= Sonia Feldman =

American writer and novelist

Sonia Feldman is an American writer from Cleveland, Ohio. She is the recipient of the PEN/Robert J. Dau Short Story Prize for Emerging Writers and the author of the debut novel Girl's Girl (2026). Her poetry and fiction have appeared in literary journals including The Missouri Review, The Southern Review, and Waxwing.

== Early life and education ==

Feldman is from Cleveland, Ohio. She attended the University of Chicago, where she completed the Master of Arts Program in the Humanities (MAPH), studying English literature and creative writing.

== Career ==

Feldman's fiction and poetry have appeared in The Missouri Review, The Southern Review, Waxwing, Beloit Poetry Journal, 7x7 and YES PLZ.
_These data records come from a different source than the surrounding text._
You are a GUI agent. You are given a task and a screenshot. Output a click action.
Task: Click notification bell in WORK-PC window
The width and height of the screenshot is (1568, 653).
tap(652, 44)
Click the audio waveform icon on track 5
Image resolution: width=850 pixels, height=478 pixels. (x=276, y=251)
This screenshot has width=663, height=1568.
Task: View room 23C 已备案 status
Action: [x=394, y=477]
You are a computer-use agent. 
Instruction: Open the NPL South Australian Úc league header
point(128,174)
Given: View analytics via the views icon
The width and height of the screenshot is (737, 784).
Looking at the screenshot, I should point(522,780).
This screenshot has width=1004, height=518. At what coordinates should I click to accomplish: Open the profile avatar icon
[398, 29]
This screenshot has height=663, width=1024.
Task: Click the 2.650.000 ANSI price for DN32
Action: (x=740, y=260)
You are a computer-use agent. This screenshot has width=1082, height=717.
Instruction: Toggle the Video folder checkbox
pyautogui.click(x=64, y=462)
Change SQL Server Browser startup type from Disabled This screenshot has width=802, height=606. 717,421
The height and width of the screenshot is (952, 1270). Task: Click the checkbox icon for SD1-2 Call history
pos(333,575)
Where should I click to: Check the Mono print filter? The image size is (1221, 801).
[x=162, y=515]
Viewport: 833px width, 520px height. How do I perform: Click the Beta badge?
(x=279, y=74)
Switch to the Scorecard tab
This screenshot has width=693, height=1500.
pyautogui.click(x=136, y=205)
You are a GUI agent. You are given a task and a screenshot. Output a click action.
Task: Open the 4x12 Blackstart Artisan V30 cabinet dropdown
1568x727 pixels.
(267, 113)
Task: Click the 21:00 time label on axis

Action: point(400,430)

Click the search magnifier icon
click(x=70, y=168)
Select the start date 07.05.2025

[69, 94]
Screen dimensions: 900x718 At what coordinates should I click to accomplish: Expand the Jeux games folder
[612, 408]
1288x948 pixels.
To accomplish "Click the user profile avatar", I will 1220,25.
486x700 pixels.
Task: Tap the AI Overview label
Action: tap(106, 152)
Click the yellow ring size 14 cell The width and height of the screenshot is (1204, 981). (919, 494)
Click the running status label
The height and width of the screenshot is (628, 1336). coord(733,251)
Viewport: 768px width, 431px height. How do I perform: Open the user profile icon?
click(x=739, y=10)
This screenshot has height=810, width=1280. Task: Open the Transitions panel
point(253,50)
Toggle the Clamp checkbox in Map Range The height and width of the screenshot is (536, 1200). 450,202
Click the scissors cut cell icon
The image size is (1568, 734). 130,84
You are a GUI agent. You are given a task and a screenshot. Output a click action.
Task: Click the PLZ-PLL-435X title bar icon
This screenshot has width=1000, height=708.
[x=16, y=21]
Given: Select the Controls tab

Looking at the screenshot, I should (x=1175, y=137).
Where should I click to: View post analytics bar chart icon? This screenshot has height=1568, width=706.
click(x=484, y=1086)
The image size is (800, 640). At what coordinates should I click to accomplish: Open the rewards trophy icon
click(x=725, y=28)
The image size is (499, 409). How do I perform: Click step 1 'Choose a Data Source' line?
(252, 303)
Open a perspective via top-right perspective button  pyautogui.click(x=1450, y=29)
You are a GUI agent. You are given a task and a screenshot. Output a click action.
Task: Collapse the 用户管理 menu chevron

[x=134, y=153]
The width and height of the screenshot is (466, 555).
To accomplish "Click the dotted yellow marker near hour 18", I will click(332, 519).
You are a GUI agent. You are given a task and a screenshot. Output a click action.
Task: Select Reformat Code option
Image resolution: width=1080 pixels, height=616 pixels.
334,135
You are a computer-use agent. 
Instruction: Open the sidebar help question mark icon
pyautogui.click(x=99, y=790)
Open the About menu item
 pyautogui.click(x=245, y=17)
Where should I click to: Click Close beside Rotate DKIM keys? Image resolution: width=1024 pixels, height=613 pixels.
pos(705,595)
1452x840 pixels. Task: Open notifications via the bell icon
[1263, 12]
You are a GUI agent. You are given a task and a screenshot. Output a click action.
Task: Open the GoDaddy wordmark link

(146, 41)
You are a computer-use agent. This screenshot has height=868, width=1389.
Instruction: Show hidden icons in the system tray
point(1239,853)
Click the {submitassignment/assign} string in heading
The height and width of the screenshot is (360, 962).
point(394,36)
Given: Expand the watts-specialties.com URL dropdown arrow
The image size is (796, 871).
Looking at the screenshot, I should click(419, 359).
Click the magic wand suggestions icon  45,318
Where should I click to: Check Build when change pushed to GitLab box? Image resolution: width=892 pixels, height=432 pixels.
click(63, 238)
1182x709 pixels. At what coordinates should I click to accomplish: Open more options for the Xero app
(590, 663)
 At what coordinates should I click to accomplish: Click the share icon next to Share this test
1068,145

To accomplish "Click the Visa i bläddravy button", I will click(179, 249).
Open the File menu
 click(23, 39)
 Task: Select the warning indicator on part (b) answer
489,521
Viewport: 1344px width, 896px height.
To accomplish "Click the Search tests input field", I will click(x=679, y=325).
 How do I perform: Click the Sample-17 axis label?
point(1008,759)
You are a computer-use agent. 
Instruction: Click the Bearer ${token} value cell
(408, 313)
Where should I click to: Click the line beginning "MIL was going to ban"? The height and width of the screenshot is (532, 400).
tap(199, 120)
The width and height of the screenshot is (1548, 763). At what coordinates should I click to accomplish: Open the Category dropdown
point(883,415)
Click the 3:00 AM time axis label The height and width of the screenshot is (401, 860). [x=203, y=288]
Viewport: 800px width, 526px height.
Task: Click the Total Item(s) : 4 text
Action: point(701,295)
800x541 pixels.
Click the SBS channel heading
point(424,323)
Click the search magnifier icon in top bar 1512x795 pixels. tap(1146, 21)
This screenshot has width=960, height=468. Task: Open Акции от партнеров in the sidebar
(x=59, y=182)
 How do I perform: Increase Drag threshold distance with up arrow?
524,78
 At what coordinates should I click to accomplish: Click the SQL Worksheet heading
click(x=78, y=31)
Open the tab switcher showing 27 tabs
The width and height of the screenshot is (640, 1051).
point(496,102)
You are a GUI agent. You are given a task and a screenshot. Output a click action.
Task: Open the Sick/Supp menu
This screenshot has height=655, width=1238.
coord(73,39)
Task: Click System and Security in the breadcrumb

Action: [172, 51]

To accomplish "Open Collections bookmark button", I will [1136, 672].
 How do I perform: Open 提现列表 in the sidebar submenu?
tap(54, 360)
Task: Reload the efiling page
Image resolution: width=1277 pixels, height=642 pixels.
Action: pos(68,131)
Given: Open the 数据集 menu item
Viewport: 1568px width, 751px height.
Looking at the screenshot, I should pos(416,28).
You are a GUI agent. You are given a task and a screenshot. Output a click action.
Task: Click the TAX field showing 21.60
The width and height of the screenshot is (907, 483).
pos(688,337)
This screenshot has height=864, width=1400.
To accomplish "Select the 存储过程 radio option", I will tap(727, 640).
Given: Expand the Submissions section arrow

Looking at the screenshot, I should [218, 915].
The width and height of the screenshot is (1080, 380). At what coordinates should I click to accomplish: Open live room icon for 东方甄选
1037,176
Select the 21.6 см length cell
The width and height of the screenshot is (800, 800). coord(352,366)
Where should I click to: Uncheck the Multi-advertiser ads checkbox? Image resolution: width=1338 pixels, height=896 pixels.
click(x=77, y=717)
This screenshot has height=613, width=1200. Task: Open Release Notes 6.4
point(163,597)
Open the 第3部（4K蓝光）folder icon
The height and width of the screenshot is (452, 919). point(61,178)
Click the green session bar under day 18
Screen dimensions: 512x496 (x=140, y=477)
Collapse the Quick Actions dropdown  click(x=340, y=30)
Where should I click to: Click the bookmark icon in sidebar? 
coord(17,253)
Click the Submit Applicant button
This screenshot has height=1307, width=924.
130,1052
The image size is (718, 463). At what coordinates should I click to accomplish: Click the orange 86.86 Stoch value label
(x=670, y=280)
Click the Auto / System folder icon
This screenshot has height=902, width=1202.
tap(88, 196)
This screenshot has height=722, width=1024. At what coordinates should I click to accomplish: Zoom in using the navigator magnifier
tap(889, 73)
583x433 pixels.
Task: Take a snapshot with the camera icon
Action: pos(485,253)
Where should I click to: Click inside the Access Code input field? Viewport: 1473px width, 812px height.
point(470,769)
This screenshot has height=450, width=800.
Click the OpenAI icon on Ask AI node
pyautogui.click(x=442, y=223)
Her short story "Outgrowth" was originally published in Waxwing and received the 2023 PEN/Robert J. Dau Short Story Prize for Emerging Writers in 2023. It was subsequently published in Catapult's Best Debut Short Stories 2023.

Feldman's debut novel, Girl's Girl, was published by Dial Press in 2026. Reviewing the novel for The New York Times, Sanjena Sathian describes it as a "lustrous debut" and writes, "Feldman brings an Austenian attentiveness to the foibles of suburban adolescence."

Feldman is also the creator of Sonia's Poem of the Week, an email newsletter featuring contemporary poetry and commentary.

== Awards and recognition ==

- PEN/Robert J. Dau Short Story Prize for Emerging Writers (2023)
- Literary Cleveland named her a Breakthrough Writing Resident (2022).